Think of it as an effort to send companies like Meta (Facebook), TikTok, and others a legal kick in the wallet, and also to get them to change what kids can see.
On Wednesday afternoon, the District 65 Personnel, Buildings & Grounds and Finance Committee recommended 3-0 that the full school board join more than 300 other districts in 11 states, and sue the major social media platforms.
The district’s chief financial officer, Raphael Obafemi, told the committee that the lawsuit has the “intent to get social media companies to take note and get them to stop feeding stuff to our kids that is harmful.”
Obafemi said, “We know social media companies are targeting our kids with algorithms” directing them to potentially dangerous content.
“There have been studies,” Obafemi noted, “showing adverse impacts” from such content.
The resolution joining the suit says that content has been “leading to significant risks of anxiety depression, thoughts of self-harm and suicidal ideation among students.”
Committee chair Joey Hailpern called the lawsuit “a worthwhile venture.”
Personal data from District 65 students will not be shared as part of the litigation.
Also, there is no cost to the school system to participate.
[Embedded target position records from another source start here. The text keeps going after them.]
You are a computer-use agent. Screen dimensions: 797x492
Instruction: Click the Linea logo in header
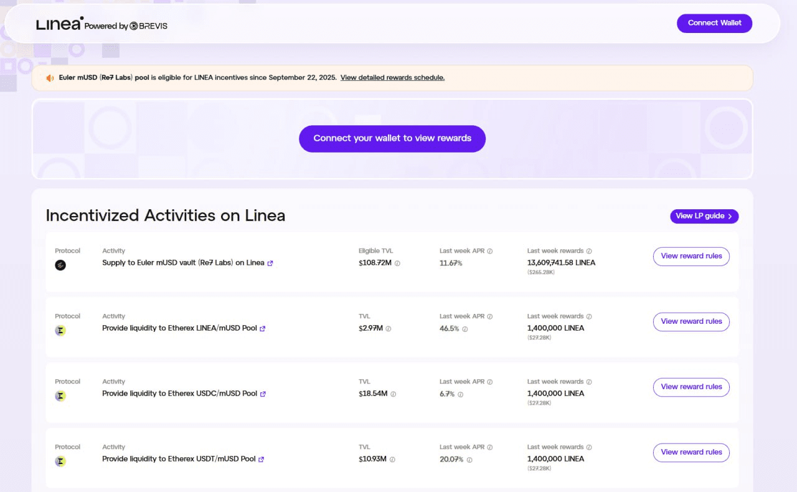(59, 24)
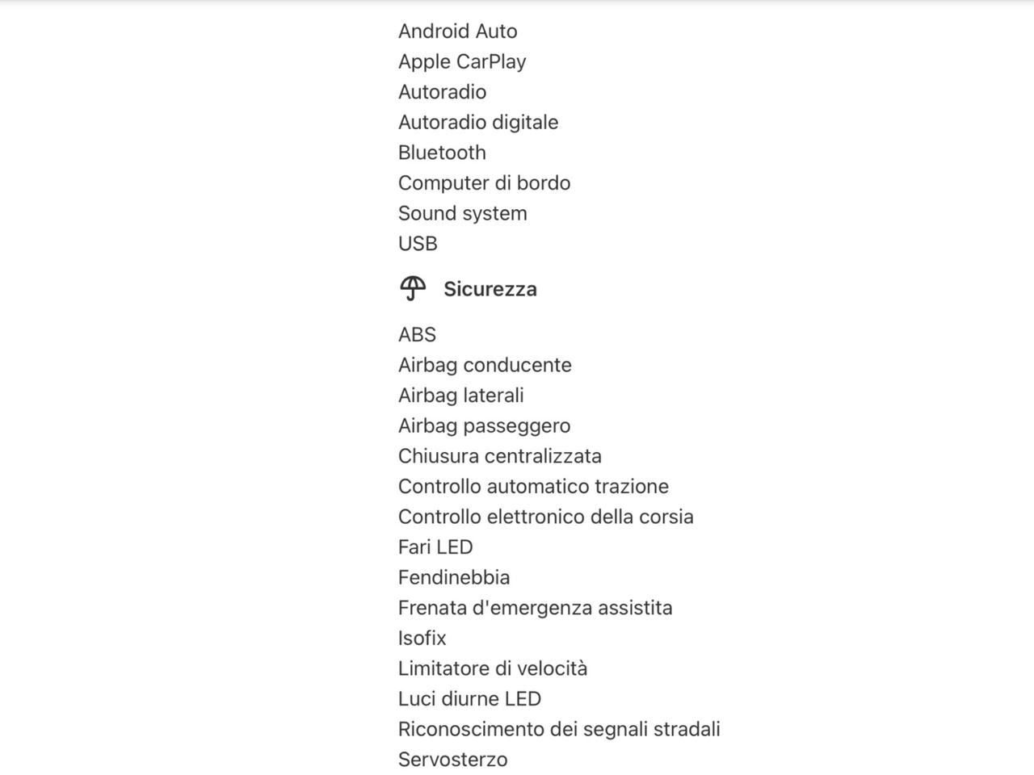Click Frenata d'emergenza assistita entry
Viewport: 1034px width, 775px height.
[535, 608]
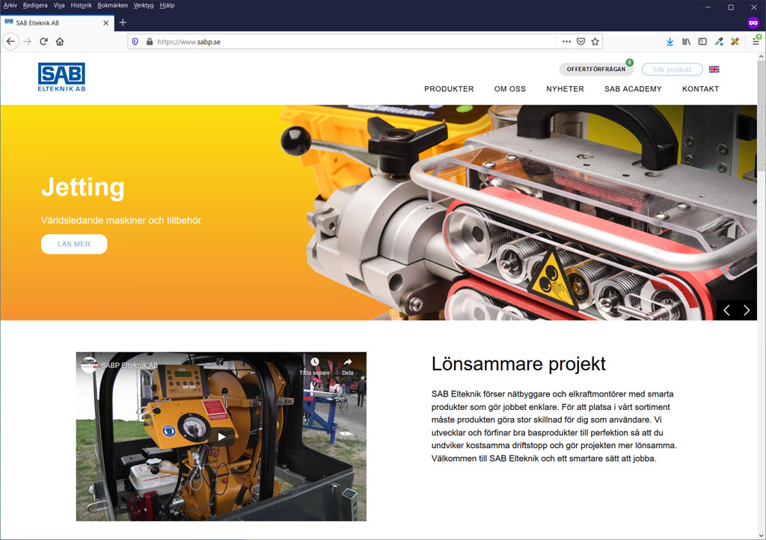Click the eyedropper color picker extension
Image resolution: width=766 pixels, height=540 pixels.
pyautogui.click(x=719, y=42)
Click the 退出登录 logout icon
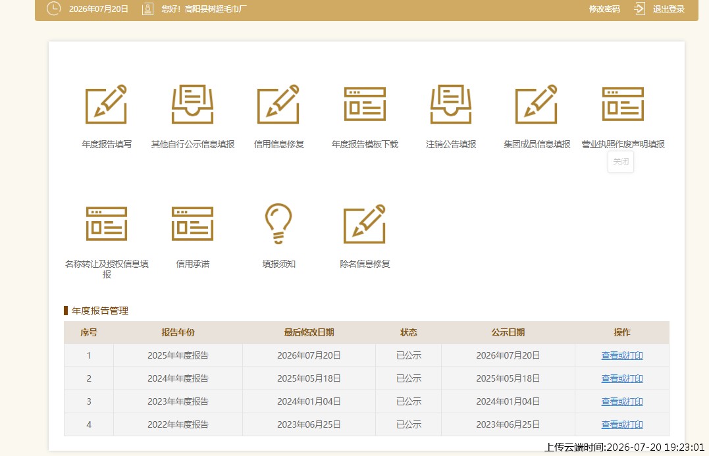This screenshot has height=456, width=709. tap(639, 9)
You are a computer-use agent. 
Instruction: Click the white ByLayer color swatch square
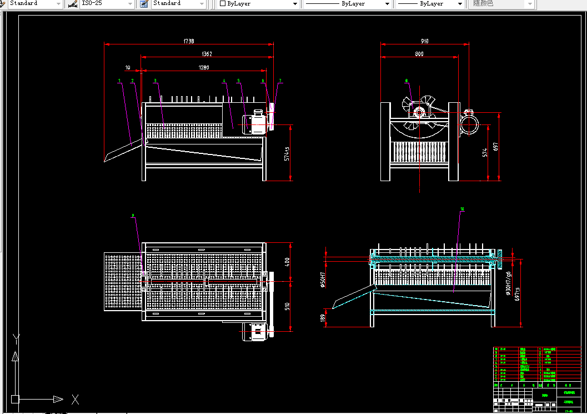pos(223,4)
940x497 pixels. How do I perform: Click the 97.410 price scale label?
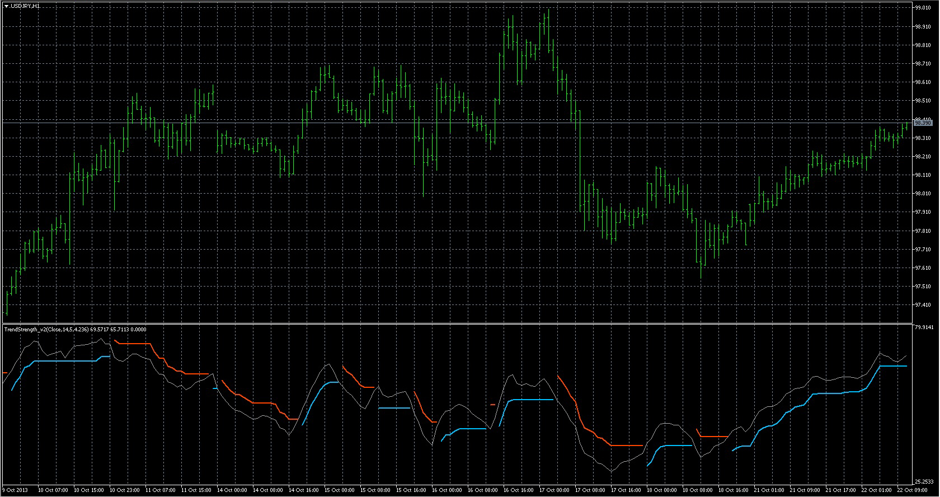[x=923, y=305]
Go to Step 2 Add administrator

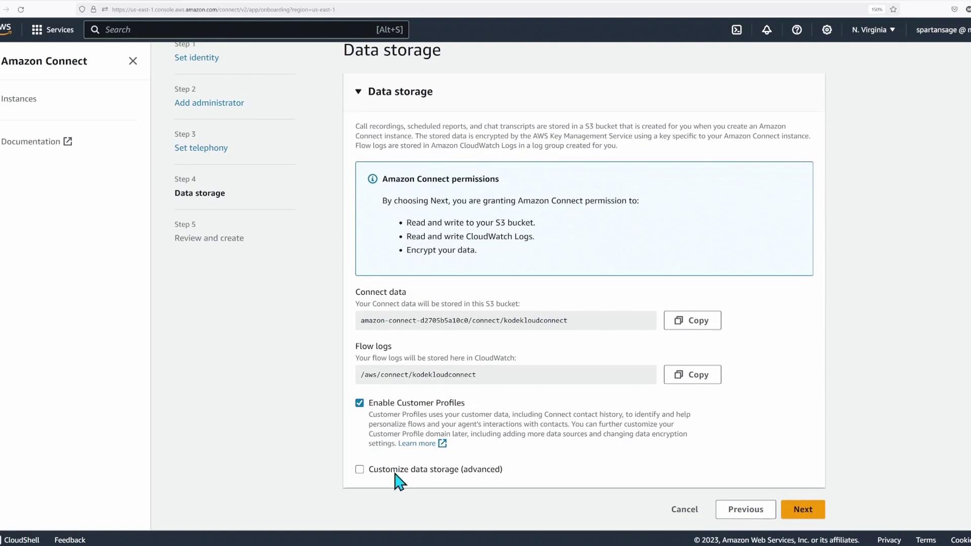[x=209, y=103]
The California law firm handling the lawsuit is taking the case on contingency and will be paid only if there case is won and financial damages are awarded.
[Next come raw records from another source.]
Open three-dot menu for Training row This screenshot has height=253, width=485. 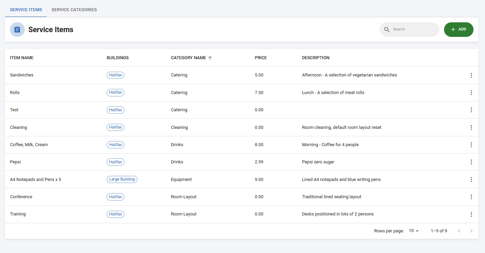click(471, 214)
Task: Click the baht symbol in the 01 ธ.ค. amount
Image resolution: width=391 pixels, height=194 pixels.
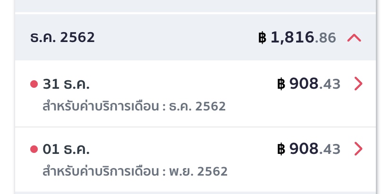Action: coord(281,149)
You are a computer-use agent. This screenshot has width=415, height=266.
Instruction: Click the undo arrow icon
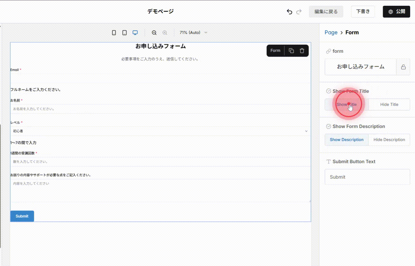tap(289, 12)
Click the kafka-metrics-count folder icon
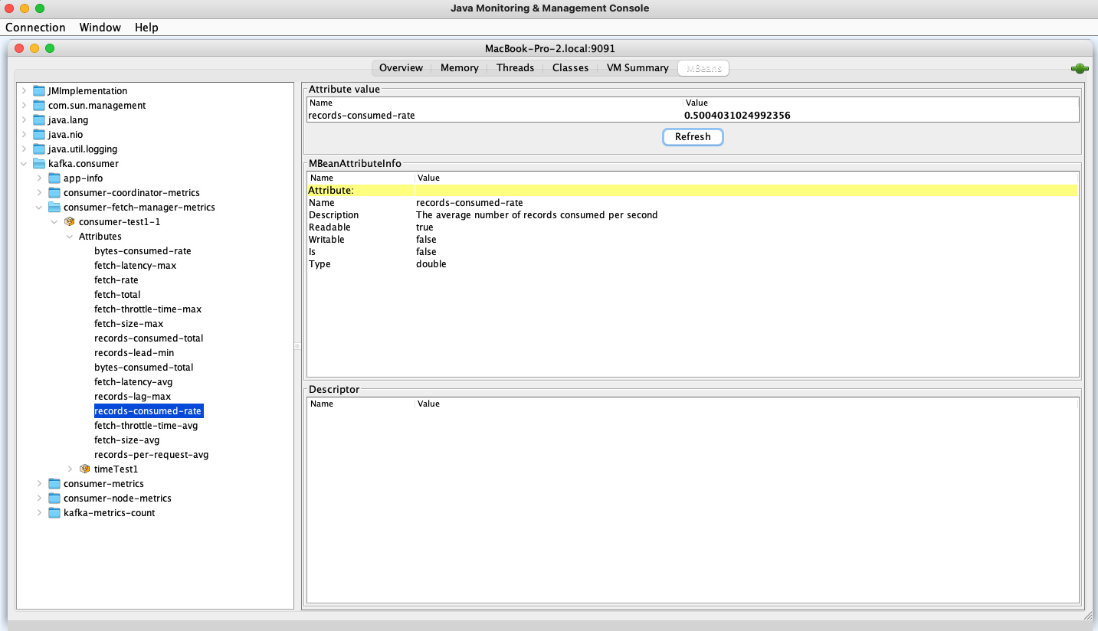 54,512
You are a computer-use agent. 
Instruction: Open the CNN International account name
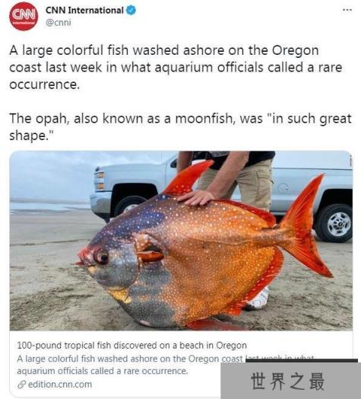[x=84, y=10]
Board member Mya Wilkins said, “If the case goes in our favor,” she hopes the district can use some of the money to guide and counsel young people on safe use of social media.
Class action or multiple party lawsuits have succeded in some cases against social media companies.
Meta, for example, agreed to pay $725 million to Facebook users over improper use of data.
And while it was not a social media firm, E-cigarette maker Juul has settled claims with 45 states for more than $1 billion, according to NBC News, for, as the network said, “unlawfully market[ing] its addictive products to minors….”
Juul did not admit any wrongdoing as part of the settlements.